TASK INSTRUCTIONS
Please quote the data below word for word, from the line with "Task: Select the DeX tile icon" to the line with "Action: coord(135,188)", both included.
════
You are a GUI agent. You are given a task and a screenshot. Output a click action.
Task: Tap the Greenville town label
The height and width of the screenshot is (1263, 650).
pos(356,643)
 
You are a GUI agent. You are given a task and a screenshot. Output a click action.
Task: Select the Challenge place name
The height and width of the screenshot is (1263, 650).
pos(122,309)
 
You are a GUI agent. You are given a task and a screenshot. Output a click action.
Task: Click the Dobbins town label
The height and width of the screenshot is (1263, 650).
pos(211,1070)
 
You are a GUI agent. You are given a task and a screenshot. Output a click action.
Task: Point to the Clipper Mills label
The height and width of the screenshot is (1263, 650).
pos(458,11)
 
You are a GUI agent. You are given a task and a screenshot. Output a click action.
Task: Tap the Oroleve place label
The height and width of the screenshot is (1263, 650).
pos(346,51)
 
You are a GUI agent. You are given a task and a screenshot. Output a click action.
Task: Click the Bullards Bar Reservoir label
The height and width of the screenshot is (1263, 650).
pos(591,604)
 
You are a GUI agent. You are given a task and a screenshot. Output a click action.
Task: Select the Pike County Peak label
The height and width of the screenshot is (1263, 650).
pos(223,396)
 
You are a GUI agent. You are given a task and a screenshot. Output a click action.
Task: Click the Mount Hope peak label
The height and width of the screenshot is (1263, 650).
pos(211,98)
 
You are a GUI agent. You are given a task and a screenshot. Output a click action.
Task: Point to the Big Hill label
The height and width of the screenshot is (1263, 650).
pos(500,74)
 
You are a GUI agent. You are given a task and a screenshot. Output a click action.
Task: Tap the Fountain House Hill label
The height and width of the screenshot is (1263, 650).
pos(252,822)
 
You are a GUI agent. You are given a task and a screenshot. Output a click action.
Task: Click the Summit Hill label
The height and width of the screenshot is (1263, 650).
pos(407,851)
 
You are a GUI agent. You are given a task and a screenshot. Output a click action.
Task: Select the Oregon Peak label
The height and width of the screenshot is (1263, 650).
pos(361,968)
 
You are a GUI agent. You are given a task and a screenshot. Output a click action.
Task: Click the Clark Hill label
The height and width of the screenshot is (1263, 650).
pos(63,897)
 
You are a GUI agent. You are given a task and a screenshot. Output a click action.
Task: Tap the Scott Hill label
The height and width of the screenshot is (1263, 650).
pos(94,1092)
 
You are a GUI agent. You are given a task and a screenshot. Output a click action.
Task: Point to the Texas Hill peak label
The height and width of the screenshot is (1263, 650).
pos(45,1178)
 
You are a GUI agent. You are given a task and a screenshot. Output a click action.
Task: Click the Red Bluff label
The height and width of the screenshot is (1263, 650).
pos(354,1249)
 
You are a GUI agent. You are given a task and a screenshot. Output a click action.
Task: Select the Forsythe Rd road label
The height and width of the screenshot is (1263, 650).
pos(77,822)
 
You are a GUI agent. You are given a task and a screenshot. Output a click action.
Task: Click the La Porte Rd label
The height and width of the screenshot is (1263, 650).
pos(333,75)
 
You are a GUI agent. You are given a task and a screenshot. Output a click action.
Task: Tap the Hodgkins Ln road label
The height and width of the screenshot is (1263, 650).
════
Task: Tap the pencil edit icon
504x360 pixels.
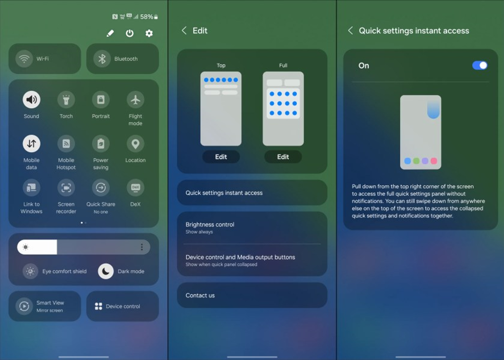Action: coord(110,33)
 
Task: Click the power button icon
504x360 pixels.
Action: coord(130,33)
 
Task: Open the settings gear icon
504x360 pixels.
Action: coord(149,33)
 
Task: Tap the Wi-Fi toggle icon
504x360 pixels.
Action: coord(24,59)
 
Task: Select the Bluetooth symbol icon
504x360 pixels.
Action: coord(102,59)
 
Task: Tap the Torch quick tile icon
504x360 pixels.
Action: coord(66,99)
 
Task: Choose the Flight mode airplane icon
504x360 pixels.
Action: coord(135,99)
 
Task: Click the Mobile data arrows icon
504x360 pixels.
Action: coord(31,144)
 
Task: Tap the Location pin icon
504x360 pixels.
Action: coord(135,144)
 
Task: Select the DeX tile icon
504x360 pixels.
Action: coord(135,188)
════
EXPECTED ANSWER
Task: Select the DeX tile icon
504x360 pixels.
Action: coord(135,188)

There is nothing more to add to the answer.